---------- Material provided ----------

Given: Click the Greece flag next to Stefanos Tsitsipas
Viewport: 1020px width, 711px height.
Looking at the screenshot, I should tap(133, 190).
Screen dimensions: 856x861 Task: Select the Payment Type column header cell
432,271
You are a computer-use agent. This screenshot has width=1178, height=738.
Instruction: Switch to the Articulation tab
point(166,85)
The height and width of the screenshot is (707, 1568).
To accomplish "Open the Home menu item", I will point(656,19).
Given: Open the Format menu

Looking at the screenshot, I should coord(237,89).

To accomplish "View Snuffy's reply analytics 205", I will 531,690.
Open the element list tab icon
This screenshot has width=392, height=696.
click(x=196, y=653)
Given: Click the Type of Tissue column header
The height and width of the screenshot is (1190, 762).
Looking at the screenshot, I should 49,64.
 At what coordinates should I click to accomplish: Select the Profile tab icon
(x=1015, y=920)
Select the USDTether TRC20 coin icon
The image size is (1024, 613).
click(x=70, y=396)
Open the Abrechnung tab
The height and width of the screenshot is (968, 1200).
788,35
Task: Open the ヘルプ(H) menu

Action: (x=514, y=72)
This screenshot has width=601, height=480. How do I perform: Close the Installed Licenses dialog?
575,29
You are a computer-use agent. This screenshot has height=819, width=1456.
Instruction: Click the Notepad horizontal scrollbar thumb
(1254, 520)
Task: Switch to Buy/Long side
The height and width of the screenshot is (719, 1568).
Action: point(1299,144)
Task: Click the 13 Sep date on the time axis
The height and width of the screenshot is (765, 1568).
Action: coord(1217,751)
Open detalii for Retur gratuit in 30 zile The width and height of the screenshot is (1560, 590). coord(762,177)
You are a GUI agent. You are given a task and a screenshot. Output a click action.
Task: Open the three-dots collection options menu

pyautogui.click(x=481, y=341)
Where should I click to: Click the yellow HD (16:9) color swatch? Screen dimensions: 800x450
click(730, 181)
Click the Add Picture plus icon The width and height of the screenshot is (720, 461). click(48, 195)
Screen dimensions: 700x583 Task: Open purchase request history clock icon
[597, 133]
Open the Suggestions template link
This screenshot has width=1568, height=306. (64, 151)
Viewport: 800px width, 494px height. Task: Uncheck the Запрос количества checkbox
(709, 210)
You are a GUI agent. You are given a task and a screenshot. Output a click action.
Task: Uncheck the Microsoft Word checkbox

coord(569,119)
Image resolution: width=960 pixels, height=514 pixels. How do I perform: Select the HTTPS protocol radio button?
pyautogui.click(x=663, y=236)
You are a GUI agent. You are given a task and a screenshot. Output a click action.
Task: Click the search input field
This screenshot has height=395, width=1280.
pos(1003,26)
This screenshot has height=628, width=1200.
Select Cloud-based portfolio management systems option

----------

Give the count of lines in the data shown above that contain "computer", and nothing else.

2